Transcribe exactly the line that contains "Choose the 琥珀特调 cocktail item" and every line after it to the end of the entries, and nothing more.

--- SOURCE RECORDS ---

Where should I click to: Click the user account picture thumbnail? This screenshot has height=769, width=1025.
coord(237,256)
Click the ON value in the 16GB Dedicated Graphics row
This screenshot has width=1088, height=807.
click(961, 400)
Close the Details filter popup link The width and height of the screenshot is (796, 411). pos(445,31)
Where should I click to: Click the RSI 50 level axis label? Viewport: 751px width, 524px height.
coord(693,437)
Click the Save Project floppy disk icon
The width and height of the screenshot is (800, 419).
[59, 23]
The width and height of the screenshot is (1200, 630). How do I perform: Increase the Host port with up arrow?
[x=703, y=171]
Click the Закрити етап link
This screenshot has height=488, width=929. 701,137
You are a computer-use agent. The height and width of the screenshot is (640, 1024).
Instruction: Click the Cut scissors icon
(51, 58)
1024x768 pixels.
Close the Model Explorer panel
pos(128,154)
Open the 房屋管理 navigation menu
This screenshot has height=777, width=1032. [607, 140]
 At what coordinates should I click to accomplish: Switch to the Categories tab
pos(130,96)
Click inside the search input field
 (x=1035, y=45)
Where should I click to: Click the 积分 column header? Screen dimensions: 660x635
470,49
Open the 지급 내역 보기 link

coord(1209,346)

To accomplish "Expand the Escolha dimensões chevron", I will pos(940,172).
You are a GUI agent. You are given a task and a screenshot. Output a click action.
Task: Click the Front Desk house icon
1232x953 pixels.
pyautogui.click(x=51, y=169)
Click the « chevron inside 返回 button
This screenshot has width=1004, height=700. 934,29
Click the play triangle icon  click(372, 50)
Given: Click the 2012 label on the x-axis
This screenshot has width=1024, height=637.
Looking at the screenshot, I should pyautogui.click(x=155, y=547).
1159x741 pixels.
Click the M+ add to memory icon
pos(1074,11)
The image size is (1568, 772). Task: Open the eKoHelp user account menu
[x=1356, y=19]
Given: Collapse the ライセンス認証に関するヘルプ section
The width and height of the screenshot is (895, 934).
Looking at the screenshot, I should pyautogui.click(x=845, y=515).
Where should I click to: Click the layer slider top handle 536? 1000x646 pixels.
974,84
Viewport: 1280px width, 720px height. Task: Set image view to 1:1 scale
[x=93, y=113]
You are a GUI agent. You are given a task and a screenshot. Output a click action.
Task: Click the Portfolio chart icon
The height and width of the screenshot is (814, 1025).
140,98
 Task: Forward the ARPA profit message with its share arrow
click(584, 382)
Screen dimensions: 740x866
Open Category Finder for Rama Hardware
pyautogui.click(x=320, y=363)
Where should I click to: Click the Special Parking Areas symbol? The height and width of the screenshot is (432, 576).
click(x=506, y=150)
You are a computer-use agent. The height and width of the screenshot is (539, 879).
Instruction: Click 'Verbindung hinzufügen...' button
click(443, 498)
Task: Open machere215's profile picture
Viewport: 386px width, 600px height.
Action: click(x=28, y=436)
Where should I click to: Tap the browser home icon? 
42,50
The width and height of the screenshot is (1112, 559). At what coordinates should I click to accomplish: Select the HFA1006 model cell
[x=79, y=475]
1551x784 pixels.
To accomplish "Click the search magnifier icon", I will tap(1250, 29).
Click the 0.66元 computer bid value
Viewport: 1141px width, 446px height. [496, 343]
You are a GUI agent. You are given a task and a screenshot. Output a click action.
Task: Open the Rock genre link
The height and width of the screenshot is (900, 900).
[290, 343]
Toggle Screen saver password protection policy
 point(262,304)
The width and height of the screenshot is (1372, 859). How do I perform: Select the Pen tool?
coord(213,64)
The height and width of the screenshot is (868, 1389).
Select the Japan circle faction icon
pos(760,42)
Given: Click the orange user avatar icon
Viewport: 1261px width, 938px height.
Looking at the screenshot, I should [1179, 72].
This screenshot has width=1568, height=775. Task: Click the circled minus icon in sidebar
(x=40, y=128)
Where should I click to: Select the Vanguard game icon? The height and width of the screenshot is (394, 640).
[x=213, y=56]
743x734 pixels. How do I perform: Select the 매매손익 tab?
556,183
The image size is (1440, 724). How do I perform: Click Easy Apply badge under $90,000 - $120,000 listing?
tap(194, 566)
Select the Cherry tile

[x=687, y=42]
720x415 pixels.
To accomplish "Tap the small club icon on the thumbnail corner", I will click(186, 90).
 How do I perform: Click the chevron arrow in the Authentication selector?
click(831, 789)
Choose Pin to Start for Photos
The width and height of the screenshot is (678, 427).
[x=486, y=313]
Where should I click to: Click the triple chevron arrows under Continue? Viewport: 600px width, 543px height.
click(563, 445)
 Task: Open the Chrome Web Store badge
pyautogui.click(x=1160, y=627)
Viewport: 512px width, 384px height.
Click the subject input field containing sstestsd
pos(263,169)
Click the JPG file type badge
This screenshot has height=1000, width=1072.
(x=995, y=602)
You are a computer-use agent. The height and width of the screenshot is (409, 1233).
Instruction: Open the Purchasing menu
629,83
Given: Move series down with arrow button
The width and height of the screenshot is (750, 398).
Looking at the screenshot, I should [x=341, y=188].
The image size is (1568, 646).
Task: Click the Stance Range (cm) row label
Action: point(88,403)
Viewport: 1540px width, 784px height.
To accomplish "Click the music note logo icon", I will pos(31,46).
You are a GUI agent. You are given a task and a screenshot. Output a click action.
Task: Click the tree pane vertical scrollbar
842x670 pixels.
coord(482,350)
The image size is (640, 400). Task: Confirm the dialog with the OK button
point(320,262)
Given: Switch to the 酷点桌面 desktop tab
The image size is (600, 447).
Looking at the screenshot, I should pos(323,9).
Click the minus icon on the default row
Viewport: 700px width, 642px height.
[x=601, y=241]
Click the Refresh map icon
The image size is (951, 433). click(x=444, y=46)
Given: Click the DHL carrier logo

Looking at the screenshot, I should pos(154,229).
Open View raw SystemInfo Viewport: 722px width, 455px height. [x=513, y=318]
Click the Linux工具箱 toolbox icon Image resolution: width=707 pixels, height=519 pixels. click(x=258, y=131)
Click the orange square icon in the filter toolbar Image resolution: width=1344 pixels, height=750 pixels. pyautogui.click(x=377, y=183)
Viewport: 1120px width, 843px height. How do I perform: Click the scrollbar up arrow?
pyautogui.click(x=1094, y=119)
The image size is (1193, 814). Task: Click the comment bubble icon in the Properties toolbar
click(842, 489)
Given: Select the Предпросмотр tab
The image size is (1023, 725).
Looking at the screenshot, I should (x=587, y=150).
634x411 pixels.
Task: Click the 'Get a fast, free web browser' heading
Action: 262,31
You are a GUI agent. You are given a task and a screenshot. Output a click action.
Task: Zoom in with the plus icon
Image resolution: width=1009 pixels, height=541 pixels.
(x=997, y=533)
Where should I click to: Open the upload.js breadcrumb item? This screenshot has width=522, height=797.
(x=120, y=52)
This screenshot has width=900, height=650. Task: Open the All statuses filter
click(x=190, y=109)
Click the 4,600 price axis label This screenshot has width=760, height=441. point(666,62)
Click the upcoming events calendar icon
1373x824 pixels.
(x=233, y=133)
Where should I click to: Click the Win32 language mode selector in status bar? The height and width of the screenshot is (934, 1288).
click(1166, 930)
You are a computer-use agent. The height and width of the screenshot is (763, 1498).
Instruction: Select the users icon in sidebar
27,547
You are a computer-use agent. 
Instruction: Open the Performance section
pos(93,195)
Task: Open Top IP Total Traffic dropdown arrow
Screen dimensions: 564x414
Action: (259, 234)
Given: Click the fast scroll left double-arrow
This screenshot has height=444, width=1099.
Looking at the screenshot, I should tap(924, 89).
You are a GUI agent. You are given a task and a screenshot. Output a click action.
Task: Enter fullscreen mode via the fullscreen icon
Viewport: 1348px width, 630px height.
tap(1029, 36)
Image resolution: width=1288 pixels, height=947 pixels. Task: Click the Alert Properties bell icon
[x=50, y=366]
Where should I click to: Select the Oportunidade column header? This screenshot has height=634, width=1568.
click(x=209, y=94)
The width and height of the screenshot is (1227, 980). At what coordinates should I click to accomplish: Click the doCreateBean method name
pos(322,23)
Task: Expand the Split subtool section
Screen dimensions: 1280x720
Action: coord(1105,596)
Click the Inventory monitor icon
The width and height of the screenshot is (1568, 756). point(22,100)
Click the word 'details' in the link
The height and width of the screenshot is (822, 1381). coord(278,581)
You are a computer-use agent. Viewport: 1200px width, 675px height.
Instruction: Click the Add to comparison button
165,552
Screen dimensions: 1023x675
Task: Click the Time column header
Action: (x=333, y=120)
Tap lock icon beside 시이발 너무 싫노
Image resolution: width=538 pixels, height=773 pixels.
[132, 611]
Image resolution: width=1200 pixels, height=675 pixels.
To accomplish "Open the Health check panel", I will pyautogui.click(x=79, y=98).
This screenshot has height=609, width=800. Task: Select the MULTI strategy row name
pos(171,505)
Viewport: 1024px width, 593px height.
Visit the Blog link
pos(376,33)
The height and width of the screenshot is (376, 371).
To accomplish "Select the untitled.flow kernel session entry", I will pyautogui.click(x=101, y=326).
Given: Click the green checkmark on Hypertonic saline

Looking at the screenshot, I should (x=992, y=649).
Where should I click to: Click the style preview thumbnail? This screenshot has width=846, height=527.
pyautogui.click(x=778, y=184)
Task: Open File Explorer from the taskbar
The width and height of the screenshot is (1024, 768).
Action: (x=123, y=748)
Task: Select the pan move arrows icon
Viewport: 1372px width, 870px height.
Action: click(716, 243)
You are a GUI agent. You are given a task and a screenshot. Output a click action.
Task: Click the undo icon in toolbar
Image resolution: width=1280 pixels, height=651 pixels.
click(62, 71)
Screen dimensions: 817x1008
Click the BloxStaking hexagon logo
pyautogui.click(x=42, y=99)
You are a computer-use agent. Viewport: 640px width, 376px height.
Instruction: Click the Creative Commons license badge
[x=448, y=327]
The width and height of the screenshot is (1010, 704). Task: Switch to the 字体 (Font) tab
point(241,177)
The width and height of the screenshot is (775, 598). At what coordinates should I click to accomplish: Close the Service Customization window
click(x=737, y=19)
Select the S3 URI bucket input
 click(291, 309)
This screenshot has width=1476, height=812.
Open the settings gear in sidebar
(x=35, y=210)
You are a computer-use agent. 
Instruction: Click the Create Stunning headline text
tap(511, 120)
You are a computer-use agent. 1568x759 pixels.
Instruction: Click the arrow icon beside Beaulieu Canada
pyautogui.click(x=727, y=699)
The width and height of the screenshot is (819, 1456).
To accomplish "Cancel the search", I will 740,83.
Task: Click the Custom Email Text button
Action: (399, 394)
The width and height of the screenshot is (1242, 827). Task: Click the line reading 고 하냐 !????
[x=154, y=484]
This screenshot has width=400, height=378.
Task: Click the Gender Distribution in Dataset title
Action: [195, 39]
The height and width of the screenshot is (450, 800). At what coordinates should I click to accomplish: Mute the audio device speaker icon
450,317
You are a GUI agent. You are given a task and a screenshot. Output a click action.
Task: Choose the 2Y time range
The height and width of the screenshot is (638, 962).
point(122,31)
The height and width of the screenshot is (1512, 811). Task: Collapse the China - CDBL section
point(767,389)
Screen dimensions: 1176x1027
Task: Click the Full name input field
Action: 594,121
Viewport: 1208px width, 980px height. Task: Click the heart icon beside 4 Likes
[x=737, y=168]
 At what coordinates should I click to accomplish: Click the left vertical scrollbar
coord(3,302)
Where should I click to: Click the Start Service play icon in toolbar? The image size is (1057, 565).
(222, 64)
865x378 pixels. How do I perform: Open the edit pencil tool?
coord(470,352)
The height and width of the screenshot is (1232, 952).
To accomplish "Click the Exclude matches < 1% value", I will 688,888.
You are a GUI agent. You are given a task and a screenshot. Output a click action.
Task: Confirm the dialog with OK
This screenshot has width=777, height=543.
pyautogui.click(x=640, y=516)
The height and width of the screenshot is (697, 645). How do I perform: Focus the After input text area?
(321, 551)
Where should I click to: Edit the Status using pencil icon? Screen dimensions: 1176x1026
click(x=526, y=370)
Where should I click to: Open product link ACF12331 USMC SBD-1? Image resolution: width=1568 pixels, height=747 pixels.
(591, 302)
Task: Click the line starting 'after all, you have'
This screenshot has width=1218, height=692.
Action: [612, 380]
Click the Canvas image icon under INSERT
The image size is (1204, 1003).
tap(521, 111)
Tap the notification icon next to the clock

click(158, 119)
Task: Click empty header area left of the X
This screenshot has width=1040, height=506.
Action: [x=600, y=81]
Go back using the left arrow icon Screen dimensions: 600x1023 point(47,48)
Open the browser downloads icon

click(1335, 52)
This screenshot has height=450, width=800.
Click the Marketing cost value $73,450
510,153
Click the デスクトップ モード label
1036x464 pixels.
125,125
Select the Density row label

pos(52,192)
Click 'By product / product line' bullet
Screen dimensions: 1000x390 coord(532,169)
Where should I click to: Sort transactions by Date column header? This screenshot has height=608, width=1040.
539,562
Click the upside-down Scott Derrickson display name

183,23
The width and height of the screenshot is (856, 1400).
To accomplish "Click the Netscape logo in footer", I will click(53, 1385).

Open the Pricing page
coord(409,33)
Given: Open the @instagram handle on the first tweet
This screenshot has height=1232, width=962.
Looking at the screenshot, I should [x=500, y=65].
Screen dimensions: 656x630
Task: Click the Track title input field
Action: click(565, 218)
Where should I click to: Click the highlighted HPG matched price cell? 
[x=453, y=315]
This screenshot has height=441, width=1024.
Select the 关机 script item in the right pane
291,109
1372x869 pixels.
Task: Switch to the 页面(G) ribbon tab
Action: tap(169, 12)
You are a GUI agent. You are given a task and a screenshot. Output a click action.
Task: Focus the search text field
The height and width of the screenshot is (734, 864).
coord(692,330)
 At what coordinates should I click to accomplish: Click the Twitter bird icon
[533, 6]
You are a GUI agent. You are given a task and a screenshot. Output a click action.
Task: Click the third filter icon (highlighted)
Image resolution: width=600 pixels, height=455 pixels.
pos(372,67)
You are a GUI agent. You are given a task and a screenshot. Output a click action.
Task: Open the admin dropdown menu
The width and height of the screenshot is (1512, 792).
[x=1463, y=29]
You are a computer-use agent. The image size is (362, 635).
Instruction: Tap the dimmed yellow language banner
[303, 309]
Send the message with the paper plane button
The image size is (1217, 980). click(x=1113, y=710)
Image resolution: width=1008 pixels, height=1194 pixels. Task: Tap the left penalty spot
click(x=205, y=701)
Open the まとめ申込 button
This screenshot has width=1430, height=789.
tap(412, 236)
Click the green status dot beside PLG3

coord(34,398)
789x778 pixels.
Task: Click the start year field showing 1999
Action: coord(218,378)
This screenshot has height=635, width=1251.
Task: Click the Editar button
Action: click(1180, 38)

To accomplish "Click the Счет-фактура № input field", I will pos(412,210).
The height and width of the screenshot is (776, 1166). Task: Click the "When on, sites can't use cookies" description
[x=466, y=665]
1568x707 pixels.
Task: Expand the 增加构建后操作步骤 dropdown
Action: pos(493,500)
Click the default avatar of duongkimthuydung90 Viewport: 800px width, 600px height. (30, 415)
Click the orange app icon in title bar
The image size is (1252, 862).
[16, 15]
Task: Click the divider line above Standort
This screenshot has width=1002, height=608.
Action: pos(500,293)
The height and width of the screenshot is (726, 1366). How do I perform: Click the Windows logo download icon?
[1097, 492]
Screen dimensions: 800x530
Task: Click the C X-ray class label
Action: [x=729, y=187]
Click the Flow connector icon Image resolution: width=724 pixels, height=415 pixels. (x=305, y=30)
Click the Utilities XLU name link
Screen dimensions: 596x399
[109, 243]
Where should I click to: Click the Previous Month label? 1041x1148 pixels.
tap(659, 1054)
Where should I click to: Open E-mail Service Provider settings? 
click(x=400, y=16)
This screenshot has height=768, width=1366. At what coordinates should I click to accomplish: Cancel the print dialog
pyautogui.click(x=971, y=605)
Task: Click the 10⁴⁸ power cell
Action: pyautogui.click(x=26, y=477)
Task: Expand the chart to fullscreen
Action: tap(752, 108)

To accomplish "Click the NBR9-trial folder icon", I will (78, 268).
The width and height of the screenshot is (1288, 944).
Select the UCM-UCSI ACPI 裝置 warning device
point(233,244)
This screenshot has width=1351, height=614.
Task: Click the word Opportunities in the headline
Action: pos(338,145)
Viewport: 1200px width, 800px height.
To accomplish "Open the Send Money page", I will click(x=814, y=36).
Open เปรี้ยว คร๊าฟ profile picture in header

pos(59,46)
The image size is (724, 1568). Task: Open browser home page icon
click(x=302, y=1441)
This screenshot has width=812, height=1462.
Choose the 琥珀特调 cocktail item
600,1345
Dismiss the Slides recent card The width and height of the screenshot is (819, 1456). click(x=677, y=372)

---

**FINISHED EXERCISE**
Choose the 琥珀特调 cocktail item
600,1345
Dismiss the Slides recent card The width and height of the screenshot is (819, 1456). click(x=677, y=372)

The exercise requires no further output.